Skem <- skim(Soybean)
ggplot(data = Skem, aes(x = reorder(skim_variable,n_missing), y = n_missing)) +
geom_col() + coord_flip() + labs(title = "Missing Observations Per Columns Ordered", y = "# of Missing Observation", x = "Variable")

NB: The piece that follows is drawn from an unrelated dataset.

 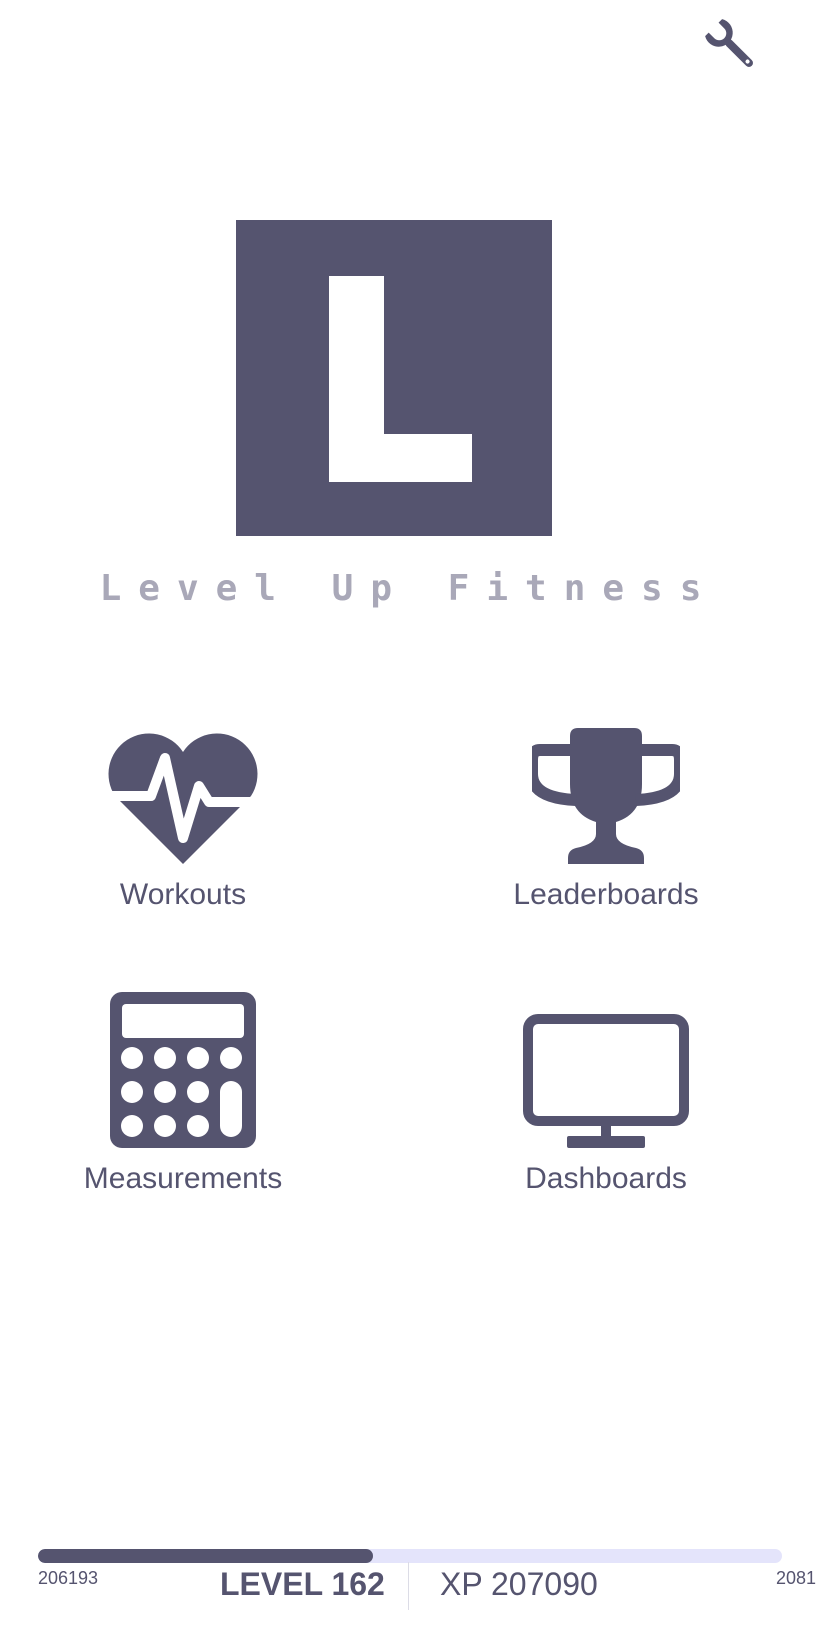 I want to click on measurements-button: Measurements, so click(x=183, y=1094).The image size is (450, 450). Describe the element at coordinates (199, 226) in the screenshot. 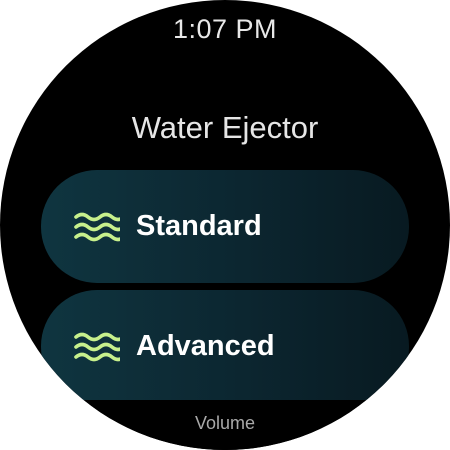

I see `standard-mode-label: Standard` at that location.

From the plot, we can see that there are quite a lot of missing values for the observation especially for sever, seed.tmt and lodging which I would assume are not required for certain plant class. Glancing at the dataframe some of the missing values in certain predictors make sense for instance, the hail column indicates yes for 0 and no for 1 an NA may that the area where the plants were measured may not have hail at all. The pattern of missing data are related to the class of the plants, for instance, there were predictors measuring fruit spots, and fruit pods and information about seeds that may not pertain to the class i.e pleythorea-rot has many missing values within those predictors.

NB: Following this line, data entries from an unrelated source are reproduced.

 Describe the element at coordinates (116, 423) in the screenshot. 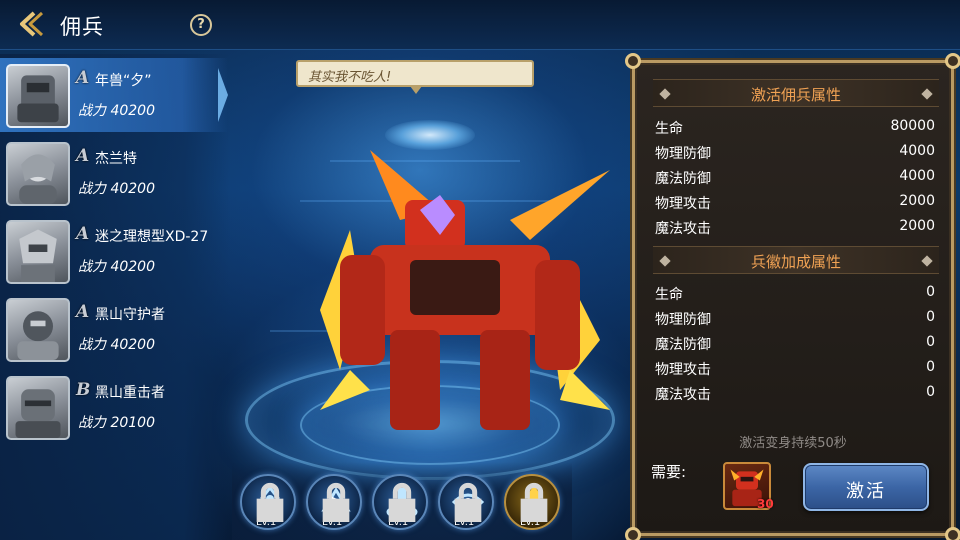

I see `mercenary-power: 战力 20100` at that location. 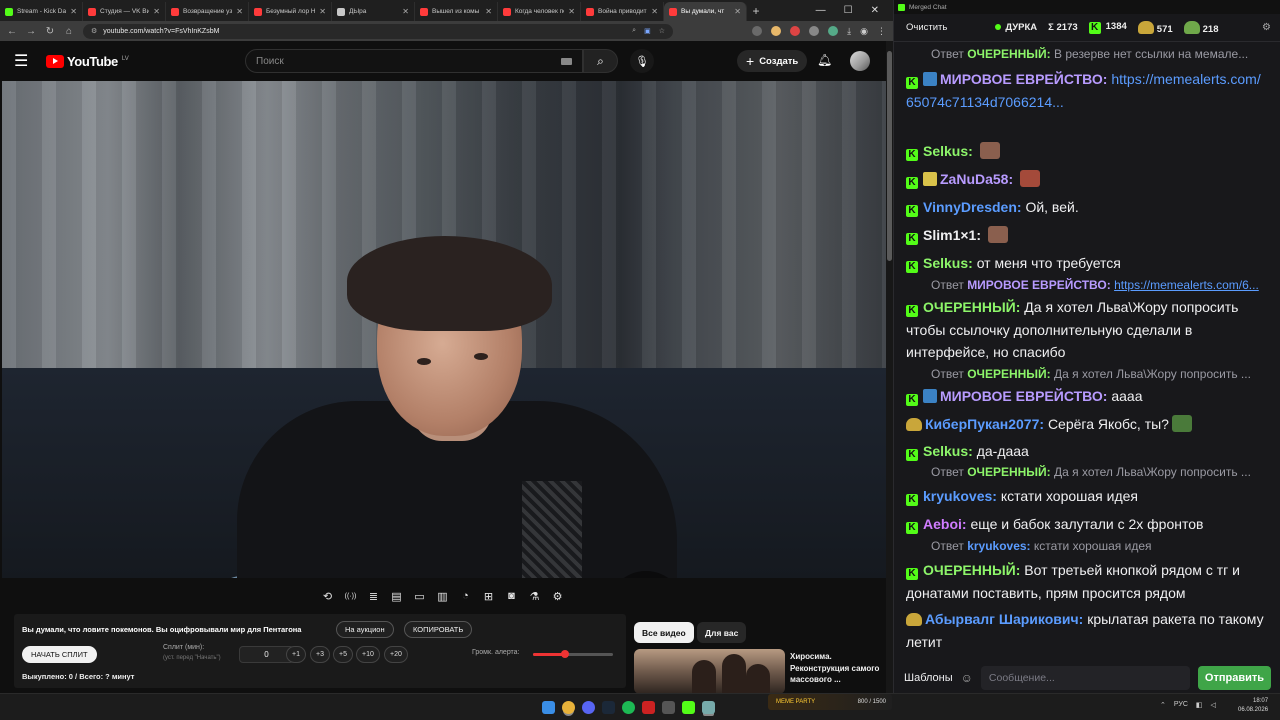 I want to click on chat-message: K VinnyDresden: Ой, вей., so click(x=1087, y=208). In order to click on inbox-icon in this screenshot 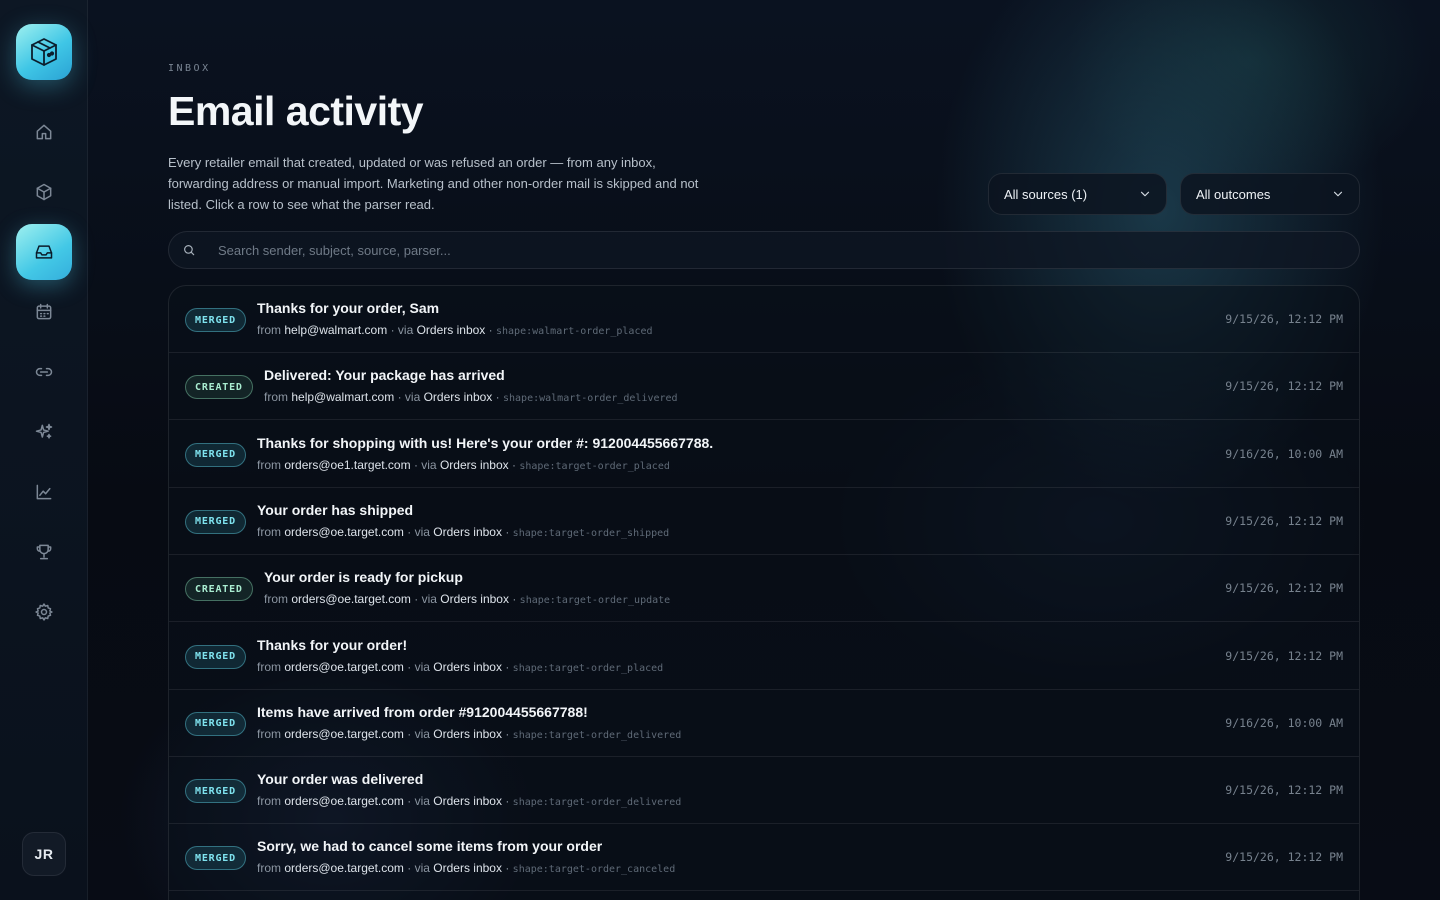, I will do `click(44, 252)`. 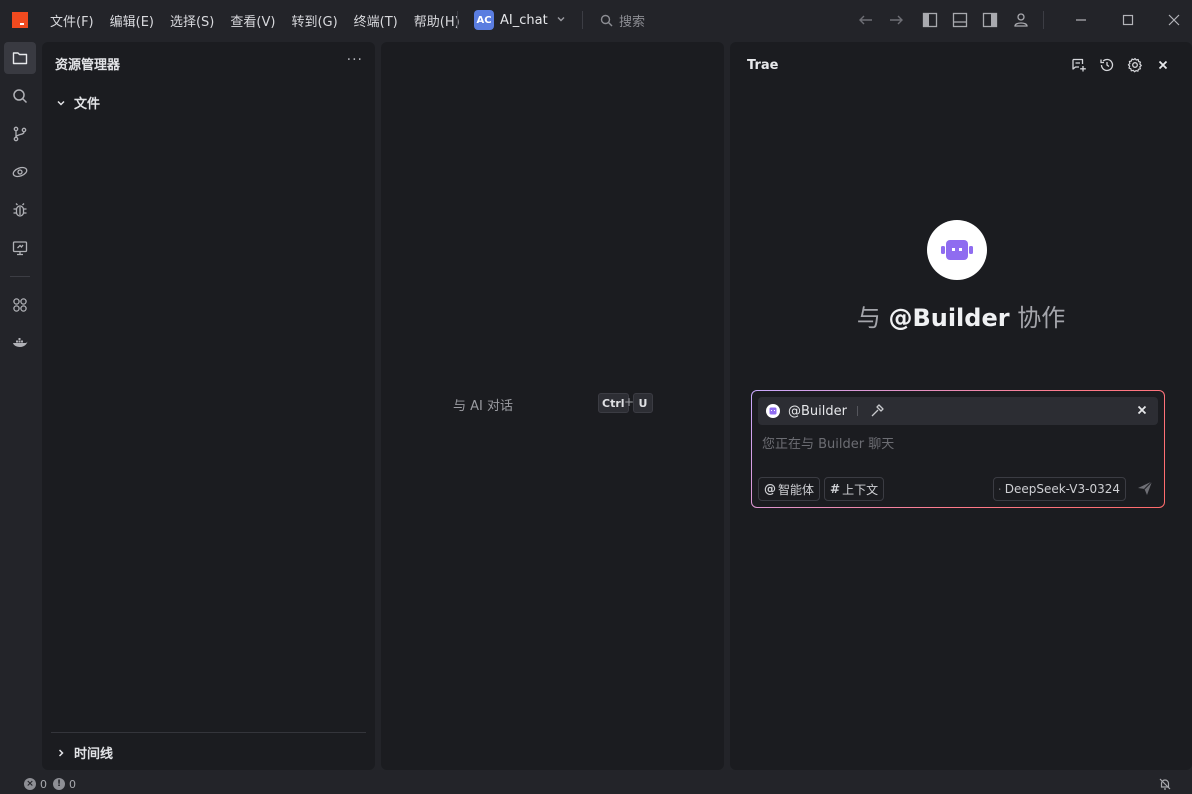 What do you see at coordinates (314, 20) in the screenshot?
I see `menu-goto: 转到(G)` at bounding box center [314, 20].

A strategy I would use to handle missing data, is to try to get a better understanding of all the predictors within this data, and see where the missing values are in which predictors since in this case, the class of the plant and their characteristics have different missing values. I might first attempt to use mean imputation to handle the missing data. Another scenario is to use a model to handle the missing data in this case I may use k-nearest neighbors to imputate the data, where the imputation values are determined by their closest neighbors. We can use recorded measurement for each plant class and imputate the Na values. I would make sure each imputation values have similar values to their plant class. This is just a thought process I felt would be approriate regarding this dataset.